= PASSAGE FOR REVIEW =
The World’s
Greatest
Rolling Tutorial
import pandas as pd
import plotly.express as px
import plotly.io as pio

pio.templates.default = "plotly_white"
pio.renderers.default = "svg"
samples_per_day = 6
base_date_index = pd.date_range("2021-01-01", "2021-01-31", freq="D")
base_date_index
DatetimeIndex(['2021-01-01', '2021-01-02', '2021-01-03', '2021-01-04',
               '2021-01-05', '2021-01-06', '2021-01-07', '2021-01-08',
               '2021-01-09', '2021-01-10', '2021-01-11', '2021-01-12',
               '2021-01-13', '2021-01-14', '2021-01-15', '2021-01-16',
               '2021-01-17', '2021-01-18', '2021-01-19', '2021-01-20',
               '2021-01-21', '2021-01-22', '2021-01-23', '2021-01-24',
               '2021-01-25', '2021-01-26', '2021-01-27', '2021-01-28',
               '2021-01-29', '2021-01-30', '2021-01-31'],
              dtype='datetime64[ns]', freq='D')
date_index = base_date_index.tolist() * samples_per_day
date_index.sort()
date_index[:11]
[Timestamp('2021-01-01 00:00:00', freq='D'),
 Timestamp('2021-01-01 00:00:00', freq='D'),
 Timestamp('2021-01-01 00:00:00', freq='D'),
 Timestamp('2021-01-01 00:00:00', freq='D'),
 Timestamp('2021-01-01 00:00:00', freq='D'),
 Timestamp('2021-01-01 00:00:00', freq='D'),
 Timestamp('2021-01-02 00:00:00', freq='D'),
 Timestamp('2021-01-02 00:00:00', freq='D'),
 Timestamp('2021-01-02 00:00:00', freq='D'),
 Timestamp('2021-01-02 00:00:00', freq='D'),
 Timestamp('2021-01-02 00:00:00', freq='D')]
categories = ["A", "A", "A", "B", "B", "C"] * 31
data = pd.DataFrame([1] * samples_per_day * 31, columns=["metric"]).assign(
    categories=categories,
    date=date_index,
)

= RECORD EXCERPTS =
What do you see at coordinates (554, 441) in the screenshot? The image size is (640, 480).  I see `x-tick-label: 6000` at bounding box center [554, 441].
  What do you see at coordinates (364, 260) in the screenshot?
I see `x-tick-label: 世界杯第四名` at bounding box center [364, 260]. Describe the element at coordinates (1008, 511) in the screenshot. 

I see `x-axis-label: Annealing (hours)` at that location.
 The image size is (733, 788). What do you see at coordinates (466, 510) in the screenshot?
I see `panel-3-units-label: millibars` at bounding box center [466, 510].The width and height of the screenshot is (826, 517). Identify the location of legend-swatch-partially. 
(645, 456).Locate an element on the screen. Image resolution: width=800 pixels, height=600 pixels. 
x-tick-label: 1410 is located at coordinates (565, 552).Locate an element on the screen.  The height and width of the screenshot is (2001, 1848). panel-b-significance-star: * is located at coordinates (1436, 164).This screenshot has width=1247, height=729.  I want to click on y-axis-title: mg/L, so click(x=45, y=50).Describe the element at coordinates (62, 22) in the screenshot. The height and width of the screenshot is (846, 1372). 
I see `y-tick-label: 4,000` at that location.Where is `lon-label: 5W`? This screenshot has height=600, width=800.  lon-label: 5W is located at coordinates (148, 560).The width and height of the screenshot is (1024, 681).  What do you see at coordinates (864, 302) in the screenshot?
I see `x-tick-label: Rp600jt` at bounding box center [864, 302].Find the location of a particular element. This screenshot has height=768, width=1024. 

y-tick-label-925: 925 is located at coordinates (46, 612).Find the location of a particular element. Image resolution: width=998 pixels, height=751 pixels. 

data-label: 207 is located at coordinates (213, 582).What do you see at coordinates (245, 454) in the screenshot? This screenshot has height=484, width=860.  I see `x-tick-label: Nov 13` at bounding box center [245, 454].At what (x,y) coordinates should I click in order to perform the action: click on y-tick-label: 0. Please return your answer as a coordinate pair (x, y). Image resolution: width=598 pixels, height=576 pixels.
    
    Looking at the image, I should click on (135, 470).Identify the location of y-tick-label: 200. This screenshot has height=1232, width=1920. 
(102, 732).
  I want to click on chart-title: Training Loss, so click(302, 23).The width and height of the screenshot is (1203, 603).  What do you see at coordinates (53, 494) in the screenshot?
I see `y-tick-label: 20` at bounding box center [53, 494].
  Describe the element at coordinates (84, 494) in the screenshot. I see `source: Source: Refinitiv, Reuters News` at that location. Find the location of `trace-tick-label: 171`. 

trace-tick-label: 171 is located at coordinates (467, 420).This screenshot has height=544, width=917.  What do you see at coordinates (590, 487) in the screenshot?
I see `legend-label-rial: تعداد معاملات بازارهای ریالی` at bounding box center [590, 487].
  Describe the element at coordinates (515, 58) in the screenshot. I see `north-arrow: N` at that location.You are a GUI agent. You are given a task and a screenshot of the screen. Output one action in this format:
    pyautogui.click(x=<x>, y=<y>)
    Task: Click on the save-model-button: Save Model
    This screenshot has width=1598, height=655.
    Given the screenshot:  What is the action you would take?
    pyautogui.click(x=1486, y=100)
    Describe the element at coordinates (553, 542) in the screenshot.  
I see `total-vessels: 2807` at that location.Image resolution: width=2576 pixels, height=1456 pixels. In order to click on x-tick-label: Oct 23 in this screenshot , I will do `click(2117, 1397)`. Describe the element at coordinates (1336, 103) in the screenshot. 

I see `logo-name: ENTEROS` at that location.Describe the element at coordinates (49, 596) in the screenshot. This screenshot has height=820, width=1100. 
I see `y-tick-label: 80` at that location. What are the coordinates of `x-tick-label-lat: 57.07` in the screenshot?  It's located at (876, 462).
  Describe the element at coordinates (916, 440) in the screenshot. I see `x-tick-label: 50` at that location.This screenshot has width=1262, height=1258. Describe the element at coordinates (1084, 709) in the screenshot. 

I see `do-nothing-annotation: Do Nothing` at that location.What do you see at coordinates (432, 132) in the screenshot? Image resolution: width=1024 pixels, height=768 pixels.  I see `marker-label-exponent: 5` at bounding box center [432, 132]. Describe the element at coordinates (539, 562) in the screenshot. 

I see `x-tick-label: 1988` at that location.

= WORK INSTRUCTION 1 =
In the rolling tutorial, what value is assigned to samples_per_day?
= WORK INSTRUCTION 2 =
List every module the rolling tutorial imports, with the alias given to each.
= WORK INSTRUCTION 3 =
Continue the rolling tutorial from its last line of code.
The entries have nothing to do with the rolling tutorial.

= FINAL ANSWER 1 =
6

= FINAL ANSWER 2 =
pandas as pd, plotly.express as px, plotly.io as pio

= FINAL ANSWER 3 =
print(data.shape)
data.head(11)
(186, 3)
metric categories date
0 1 A 2021-01-01
1 1 A 2021-01-01
2 1 A 2021-01-01
3 1 B 2021-01-01
4 1 B 2021-01-01
5 1 C 2021-01-01
6 1 A 2021-01-02
7 1 A 2021-01-02
8 1 A 2021-01-02
9 1 B 2021-01-02
10 1 B 2021-01-02
_ = data.groupby("categories", as_index=False).rolling("7D", on="date").sum()
_.head()
categories metric date
0 A 1.0 2021-01-01
1 A 2.0 2021-01-01
2 A 3.0 2021-01-01
6 A 4.0 2021-01-02
7 A 5.0 2021-01-02

For each group in the groupby, and for each window defined by rolling, pandas will roll sum all values inside of it.

2021-01-01 : 2021-01-07 is one window,

2021-01-02 : 2021-01-08 is another window…

However, it will not use the date as index, it will use the original index instead. If we have duplicated dates, we will have a problem.

px.line(_, x="date", y="metric", color="categories")

Thats not what we wanted…

%xmode controls the verbosity level for exceptions.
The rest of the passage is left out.